Boost logo

Boost :

From: Reece Dunn (msclrhd_at_[hidden])
Date: 2004-04-16 15:48:11


Jeremy Maitin-Shepard wrote:
>"Reece Dunn" writes:
> > [1] Storage And Representation

> > This is how the underlying string is stored (allocation and memory
>mapping
> > policy) and how it is represented (which is governed by locale, but at
>this
> > stage, it is best to know the type: UTF-8, UTF-16, UTF-32, etc.)
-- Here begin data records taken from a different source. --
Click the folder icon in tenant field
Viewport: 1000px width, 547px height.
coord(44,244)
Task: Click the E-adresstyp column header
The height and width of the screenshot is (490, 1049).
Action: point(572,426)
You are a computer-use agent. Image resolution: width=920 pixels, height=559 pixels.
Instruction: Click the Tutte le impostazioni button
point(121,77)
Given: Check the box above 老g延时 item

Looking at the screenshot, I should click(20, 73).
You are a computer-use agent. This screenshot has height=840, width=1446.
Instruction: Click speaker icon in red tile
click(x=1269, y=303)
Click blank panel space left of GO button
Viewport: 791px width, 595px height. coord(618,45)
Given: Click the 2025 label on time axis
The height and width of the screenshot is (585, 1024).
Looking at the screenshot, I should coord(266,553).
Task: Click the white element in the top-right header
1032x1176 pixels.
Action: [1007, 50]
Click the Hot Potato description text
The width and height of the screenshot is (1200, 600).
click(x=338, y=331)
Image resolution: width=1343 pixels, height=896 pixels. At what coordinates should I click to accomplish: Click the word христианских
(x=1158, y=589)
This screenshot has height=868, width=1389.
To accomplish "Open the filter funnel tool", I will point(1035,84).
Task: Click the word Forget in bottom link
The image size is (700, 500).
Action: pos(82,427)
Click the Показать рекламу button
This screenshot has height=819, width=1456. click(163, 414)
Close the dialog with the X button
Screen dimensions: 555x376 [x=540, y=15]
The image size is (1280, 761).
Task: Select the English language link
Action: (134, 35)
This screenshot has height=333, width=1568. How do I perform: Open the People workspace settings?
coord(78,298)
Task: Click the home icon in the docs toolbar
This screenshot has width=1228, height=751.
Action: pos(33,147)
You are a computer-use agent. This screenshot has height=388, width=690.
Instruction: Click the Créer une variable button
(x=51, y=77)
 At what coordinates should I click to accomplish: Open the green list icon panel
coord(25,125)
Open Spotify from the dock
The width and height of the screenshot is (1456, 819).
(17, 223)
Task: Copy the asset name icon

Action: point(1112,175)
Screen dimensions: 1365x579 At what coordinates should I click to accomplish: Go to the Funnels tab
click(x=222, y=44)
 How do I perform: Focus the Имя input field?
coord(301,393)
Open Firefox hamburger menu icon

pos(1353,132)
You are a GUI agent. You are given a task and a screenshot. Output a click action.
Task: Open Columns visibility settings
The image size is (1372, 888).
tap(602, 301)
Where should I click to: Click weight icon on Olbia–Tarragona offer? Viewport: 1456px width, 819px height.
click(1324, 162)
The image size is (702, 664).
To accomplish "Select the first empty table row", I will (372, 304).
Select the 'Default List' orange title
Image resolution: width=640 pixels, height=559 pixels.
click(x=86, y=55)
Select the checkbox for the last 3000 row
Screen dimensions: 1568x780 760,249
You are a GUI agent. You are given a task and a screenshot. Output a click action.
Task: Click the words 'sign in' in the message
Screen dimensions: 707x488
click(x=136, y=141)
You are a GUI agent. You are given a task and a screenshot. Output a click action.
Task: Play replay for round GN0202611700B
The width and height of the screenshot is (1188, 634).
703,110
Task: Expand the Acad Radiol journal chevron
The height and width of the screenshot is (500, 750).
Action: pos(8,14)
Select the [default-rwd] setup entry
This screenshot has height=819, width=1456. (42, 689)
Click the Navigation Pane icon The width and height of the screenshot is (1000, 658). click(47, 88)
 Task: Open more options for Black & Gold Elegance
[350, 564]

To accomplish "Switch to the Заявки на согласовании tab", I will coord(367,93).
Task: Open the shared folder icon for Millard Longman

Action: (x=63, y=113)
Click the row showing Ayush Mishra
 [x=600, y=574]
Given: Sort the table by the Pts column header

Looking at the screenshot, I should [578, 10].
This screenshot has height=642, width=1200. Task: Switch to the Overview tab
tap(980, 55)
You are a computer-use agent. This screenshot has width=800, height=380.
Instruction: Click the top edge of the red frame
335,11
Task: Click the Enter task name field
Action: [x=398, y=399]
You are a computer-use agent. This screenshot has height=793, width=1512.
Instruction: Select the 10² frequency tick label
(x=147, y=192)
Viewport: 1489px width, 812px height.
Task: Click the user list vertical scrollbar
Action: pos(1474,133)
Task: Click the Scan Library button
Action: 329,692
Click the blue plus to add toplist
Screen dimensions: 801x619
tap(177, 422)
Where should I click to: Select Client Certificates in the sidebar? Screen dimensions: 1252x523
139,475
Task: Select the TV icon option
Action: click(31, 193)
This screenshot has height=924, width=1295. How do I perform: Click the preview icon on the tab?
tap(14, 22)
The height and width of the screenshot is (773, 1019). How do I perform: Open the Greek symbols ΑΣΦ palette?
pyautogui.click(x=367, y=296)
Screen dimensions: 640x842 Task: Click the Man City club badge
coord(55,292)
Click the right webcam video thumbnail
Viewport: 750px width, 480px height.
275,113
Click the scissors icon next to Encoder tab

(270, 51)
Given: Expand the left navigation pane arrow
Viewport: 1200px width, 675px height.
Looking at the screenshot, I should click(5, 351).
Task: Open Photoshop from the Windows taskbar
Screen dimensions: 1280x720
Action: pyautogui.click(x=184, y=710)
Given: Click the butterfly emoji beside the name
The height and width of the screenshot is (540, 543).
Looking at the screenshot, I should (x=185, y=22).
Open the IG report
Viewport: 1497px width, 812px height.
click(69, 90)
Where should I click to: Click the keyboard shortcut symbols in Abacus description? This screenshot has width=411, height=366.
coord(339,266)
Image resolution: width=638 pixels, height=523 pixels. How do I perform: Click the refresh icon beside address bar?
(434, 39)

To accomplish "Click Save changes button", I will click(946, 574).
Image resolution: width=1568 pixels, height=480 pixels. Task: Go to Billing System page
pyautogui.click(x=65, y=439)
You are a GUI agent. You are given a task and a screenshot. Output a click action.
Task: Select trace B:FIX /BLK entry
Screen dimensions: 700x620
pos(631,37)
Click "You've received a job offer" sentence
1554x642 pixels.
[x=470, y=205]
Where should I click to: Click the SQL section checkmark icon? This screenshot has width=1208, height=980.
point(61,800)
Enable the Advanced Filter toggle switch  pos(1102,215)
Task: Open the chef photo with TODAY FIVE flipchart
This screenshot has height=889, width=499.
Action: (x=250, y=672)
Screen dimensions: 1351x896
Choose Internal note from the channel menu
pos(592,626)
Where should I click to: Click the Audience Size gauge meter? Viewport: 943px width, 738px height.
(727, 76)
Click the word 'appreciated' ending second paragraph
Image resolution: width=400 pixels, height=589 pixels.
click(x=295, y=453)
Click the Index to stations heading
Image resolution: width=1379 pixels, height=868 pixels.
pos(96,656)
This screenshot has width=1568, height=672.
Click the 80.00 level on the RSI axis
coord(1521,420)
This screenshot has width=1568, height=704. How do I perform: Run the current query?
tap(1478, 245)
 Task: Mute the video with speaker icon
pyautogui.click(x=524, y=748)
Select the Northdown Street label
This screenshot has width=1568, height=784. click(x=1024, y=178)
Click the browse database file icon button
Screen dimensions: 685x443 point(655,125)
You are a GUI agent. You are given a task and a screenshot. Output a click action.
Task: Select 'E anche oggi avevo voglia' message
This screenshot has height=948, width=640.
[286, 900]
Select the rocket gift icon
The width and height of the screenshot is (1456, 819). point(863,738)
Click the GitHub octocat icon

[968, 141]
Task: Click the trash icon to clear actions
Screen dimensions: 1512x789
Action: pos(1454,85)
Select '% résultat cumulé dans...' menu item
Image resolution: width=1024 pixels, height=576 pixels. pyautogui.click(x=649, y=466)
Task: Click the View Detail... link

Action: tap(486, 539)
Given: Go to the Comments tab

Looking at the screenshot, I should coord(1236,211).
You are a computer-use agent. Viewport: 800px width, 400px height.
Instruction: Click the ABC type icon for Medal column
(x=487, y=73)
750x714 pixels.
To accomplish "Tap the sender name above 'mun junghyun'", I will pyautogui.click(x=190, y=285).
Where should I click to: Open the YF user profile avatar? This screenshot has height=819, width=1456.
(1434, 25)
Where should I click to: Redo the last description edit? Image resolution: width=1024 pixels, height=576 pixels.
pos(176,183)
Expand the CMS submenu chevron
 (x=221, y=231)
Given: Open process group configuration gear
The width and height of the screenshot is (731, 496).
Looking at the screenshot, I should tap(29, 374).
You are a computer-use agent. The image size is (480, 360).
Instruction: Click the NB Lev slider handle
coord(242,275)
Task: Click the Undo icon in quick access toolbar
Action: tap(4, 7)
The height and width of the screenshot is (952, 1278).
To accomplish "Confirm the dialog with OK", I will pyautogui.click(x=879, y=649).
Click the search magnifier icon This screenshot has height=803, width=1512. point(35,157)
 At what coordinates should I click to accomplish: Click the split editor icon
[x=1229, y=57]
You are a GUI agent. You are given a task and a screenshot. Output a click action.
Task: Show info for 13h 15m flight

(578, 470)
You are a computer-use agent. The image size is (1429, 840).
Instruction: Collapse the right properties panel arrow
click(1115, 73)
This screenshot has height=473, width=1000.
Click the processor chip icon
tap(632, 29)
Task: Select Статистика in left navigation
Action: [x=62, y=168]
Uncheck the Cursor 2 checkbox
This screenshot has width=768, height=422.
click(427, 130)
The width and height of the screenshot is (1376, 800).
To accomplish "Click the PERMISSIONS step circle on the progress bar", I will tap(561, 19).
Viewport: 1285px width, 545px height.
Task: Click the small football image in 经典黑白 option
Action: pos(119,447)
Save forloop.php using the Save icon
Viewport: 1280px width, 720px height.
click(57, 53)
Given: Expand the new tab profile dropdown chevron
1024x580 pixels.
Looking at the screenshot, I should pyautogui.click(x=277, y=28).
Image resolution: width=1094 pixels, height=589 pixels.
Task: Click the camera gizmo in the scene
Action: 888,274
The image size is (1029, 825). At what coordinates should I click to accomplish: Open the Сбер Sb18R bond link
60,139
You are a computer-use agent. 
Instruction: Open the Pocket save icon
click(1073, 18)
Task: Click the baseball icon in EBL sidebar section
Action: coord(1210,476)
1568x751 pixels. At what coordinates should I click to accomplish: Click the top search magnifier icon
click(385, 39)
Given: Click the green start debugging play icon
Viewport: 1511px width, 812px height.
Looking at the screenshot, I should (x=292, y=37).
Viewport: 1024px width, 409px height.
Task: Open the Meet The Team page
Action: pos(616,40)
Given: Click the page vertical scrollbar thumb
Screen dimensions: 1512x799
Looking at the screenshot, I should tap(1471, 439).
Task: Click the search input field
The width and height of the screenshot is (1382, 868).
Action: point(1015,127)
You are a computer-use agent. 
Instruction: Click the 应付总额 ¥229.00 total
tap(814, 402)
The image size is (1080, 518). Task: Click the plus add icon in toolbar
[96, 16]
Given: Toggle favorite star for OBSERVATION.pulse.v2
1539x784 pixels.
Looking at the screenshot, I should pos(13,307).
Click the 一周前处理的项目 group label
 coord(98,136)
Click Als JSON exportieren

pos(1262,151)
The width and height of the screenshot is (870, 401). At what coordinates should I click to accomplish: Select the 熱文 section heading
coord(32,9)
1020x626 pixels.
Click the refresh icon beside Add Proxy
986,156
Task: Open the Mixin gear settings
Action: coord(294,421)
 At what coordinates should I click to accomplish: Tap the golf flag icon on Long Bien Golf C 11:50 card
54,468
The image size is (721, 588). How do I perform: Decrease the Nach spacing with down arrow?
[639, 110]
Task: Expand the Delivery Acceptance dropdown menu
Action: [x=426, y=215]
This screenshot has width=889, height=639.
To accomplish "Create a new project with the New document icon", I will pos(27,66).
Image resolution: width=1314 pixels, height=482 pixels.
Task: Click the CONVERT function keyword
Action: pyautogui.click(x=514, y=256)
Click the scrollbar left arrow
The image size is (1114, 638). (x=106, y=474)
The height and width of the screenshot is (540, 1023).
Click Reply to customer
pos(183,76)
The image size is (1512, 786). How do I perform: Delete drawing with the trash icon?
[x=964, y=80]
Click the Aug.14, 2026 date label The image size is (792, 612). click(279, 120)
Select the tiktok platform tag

>I am not sure what you mean by "governed by locale." I believe the

What I meant was that things like character identification, upper/lower case
conversion, etc. would be in the locale, although I did not express this too
well. I know there are issues associated with using locales and I have very
little experience with them to comment.

> > The storage can easily be represented as a container type, and so we
>have:
>
> > template
> > <
> > typename CharT,
> > template< typename T, class A > class Container = std::vector,
> > class AllocT = std::allocator< CharT >
> >>
> > class string_storage: public Container< CharT, AllocT >
> > {
> > };
>
> > Here, I have chosen std::vector as the standard storage policy, as this
>reflects
> > the current storage policies; thus, basic_string< CharT, Traits > would
> > therefore be based on string_storage< CharT >.
>
>I do like this idea, although I think something like this might be
>better:
>
>template <encoding enc, class Container = ...> class unicode_string;
>
>"encoding" would be an enumeration type, such that enc would specify
>one of UTF-8, UTF-16, or UTF-32. This is, I would say, a more explicit
>way to specify the encoding that relying on the size of the type
>specified, and also it avoids problems in cases where the platform does
>not have distinct types for UTF-16 and UTF-32 code units (unlikely, I
>admit).

That would be a better idea. You would need something like:

template< int >
class encoding_type{};

class encoding_type< utf8_enc >{ typedef char type; }
// ...

template
<
   encoding enc,
   template< typename T, class A = std::allocate< T > > class Container =
std::vector
>
class unicode_string: public Container< encoding_type< enc >::type >
{
   ...
};

>One issue which would need to be dealt with is that while it seems
>necessary for some containers, such as a rope, to have direct access to
>the container, publicly inheriting this unicode_string from the
>container type means that the additions to the interface must be more
>limited.

I don't get this. Surely the roped_vector, or whatever rope-like container
is used, will have an STL container interface like std::vector so you would
use them interchangeably. The unicode_string facilities would make use if
the insert/append functions, iterators, etc of the storage container to
implement their specific facilities.

Thus, all the rope internals would be handled by roped_vector (or whatever
the rope container is called), allowing you to use it like a std::vector, so
the user of the container would be removed from the internals. This is the
idea of having a Container as a template in the first place.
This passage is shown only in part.